## STORED DATA:
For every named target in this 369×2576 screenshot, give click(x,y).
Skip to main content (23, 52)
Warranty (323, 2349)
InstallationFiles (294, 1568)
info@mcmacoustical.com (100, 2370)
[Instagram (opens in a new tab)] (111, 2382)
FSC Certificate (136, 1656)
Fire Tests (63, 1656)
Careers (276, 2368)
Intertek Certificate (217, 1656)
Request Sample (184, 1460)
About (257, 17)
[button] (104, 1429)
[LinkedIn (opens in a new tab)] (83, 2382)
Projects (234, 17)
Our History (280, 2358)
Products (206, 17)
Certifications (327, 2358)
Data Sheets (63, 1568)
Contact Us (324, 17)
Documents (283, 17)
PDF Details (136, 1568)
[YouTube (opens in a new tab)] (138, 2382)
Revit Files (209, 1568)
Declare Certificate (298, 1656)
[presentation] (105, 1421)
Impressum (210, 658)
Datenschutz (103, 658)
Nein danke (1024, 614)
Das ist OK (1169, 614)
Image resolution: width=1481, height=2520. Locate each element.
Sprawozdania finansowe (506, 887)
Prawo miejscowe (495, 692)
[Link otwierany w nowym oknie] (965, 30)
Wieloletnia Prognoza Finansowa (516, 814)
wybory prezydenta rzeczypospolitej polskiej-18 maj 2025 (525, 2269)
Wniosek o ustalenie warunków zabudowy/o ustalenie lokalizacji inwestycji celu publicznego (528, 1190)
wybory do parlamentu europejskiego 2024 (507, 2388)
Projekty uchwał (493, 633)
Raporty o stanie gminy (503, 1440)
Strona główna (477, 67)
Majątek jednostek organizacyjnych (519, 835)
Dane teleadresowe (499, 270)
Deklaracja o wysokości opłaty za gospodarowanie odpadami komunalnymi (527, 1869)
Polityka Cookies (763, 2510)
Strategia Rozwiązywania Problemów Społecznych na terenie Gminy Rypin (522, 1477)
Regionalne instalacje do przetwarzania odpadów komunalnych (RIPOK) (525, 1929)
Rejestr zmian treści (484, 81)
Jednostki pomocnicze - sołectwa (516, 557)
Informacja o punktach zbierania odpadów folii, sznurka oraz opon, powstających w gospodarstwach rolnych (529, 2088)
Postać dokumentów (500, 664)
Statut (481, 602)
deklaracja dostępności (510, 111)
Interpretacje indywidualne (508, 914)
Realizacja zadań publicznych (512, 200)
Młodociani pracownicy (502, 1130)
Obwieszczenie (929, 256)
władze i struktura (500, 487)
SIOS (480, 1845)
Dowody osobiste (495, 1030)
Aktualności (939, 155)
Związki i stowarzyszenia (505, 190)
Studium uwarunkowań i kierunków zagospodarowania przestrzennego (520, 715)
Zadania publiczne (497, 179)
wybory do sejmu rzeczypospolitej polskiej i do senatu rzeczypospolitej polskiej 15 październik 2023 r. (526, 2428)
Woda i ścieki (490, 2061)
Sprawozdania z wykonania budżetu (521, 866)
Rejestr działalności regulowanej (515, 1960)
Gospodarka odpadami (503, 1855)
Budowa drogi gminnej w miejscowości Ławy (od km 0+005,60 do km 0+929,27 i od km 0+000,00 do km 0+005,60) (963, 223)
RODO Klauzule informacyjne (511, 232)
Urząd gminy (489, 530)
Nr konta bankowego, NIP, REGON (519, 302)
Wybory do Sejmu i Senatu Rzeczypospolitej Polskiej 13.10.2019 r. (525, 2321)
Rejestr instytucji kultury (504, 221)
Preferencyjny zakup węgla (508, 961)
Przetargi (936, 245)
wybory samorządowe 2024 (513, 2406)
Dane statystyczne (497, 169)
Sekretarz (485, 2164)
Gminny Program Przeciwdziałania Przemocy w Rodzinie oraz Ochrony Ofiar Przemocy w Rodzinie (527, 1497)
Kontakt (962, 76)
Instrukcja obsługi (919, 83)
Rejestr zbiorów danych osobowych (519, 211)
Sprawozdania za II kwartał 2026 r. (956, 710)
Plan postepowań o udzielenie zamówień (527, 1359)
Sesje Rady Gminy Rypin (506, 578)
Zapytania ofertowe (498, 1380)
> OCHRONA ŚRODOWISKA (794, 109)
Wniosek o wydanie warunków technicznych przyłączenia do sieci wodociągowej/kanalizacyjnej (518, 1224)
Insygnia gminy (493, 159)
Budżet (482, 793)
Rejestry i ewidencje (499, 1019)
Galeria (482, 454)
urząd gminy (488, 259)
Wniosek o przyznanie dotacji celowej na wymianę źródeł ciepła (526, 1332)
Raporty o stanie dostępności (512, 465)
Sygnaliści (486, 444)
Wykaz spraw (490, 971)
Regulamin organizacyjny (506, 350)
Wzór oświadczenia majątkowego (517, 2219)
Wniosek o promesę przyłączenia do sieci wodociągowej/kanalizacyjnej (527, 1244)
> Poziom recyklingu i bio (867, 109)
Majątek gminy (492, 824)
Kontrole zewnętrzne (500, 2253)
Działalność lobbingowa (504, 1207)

## WORK TASK:
The answer must be the line containing "Wniosek o wydanie" and every line after it to the end of the data, exactly as written.

## YOUR SOLUTION:
Wniosek o wydanie warunków technicznych przyłączenia do sieci wodociągowej/kanalizacyjnej (518, 1224)
Insygnia gminy (493, 159)
Budżet (482, 793)
Rejestry i ewidencje (499, 1019)
Galeria (482, 454)
urząd gminy (488, 259)
Wniosek o przyznanie dotacji celowej na wymianę źródeł ciepła (526, 1332)
Raporty o stanie dostępności (512, 465)
Sygnaliści (486, 444)
Wykaz spraw (490, 971)
Regulamin organizacyjny (506, 350)
Wzór oświadczenia majątkowego (517, 2219)
Wniosek o promesę przyłączenia do sieci wodociągowej/kanalizacyjnej (527, 1244)
> Poziom recyklingu i bio (867, 109)
Majątek gminy (492, 824)
Kontrole zewnętrzne (500, 2253)
Działalność lobbingowa (504, 1207)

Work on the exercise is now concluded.